Keyword Search vs Semantic Search: Bridging the Interaction Gap
Master the differences between lexical and vector-based search. Learn about inverted indexes, TF-IDF, embeddings, and why Hybrid Search is the production standard for AI applications.
Keyword Search vs Semantic Search
In the previous lesson, we identified the "Semantic Gap"—the disconnect between strings and meaning. Today, we will break down the two primary ways we bridge that gap: Keyword Search (Lexical) and Semantic Search (Vector-based).
For developers building production systems, it is rarely a choice between one or the other. Instead, it is about understanding the strengths and weaknesses of each to build a "Hybrid" system that survives the complexities of real-world user behavior.
1. What is Keyword Search? (Lexical Retrieval)
Keyword search is the technology that powered the web from 1990 to 2015. It is based on string matching and term frequency.
How it works: The Inverted Index
Imagine a physical book. At the back, there is an index. You look for the word "Vector," and it tells you it's on pages 12, 45, and 89.
Computer systems like Elasticsearch, Solr, and standard SQL indexes use an Inverted Index. When you ingest a document, the system breaks it into "Tokens" (words), removes common words (stop words like "the", "a"), and creates a map of which words appear in which documents.
graph LR
D1[Doc 1: 'I love cats'] --> T[Tokenization]
D2[Doc 2: 'Cats are cute'] --> T
T --> I[Inverted Index]
I --> W1['love' -> Doc 1]
I --> W2['cats' -> Doc 1, Doc 2]
I --> W3['cute' -> Doc 2]
The Scoring: TF-IDF and BM25
How does the database know which document is better?
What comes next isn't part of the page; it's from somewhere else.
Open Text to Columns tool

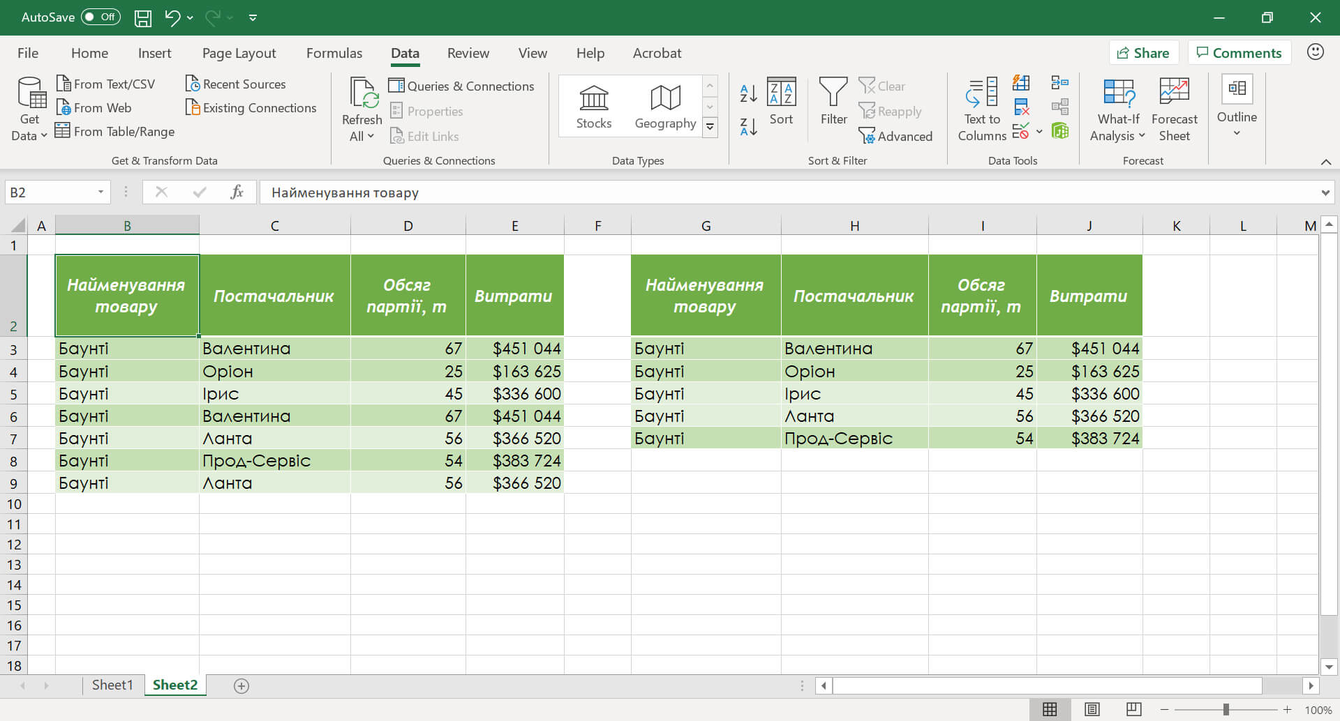point(982,109)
It uses math like TF-IDF (Term Frequency-Inverse Document Frequency) or its modern successor BM25.
- TF (Term Frequency): How many times does "cat" appear in this document? (More is usually better).
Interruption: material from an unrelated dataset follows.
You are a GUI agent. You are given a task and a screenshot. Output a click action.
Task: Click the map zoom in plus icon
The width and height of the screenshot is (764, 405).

- IDF (Inverse Document Frequency): How rare is the word "cat" across the whole database? (Rare words like "Vector" are more important than common words like "Example").
Strengths of Keyword Search:
- Precision for Unique IDs: Searching for a SKU number (
B08XY123), a name (Sudeep), or a specific technical term. - Speed: Inverted indexes are incredibly fast and memory-efficient.
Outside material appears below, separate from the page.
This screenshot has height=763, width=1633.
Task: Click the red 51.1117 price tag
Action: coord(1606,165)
- No External Models: You don't need an AI model to build or query an inverted index.
Weaknesses:
- Zero-result problem: If the user makes a typo or uses a synonym, they get nothing.
- No context: "How to stop a car" and "A car stop" look the same to a keyword index.
2. What is Semantic Search? (Vector Retrieval)
Semantic search doesn't look for words. It looks for Relationships. It uses the geometric distance between vectors to find "neighbors" in meaning.
How it works: The Dense Vector Space
Instead of a sparse map of words, semantic search uses a Dense Vector. Every document is compressed into a fixed-size list of numbers (e.g., 1536 floats).
In this space, "Apple" the fruit is closer to "Orange" than it is to "Apple" the computer company, because the embedding model was trained on millions of sentences and learned that context matters.
graph TD
subgraph 3D Space
A[Query: 'Healthy Snacks']
B[Result 1: 'Organic Apples']
C[Result 2: 'Granola Bars']
D[Result 3: 'Deep Fried Bacon']
end
A -.-> B
A -.-> C
A ----X D
The Scoring: Distance Metrics
Instead of BM25, semantic search uses:
- Cosine Similarity: Comparing the angle between two vectors (measures direction/meaning).
- Euclidean Distance (L2): Comparing the straight-line distance between points.
- Dot Product: Measures both direction and magnitude.
Strengths:
- Synonym Handling: Automatically understands that "purchase" and "buy" are related.
- Multilingual: Cross-lingual models can find an English document even if the query is in Spanish.
- Multimodal: Can find an image based on a text description.
Weaknesses:
- "The Black Box": It is hard to explain why a vector database returned a specific result.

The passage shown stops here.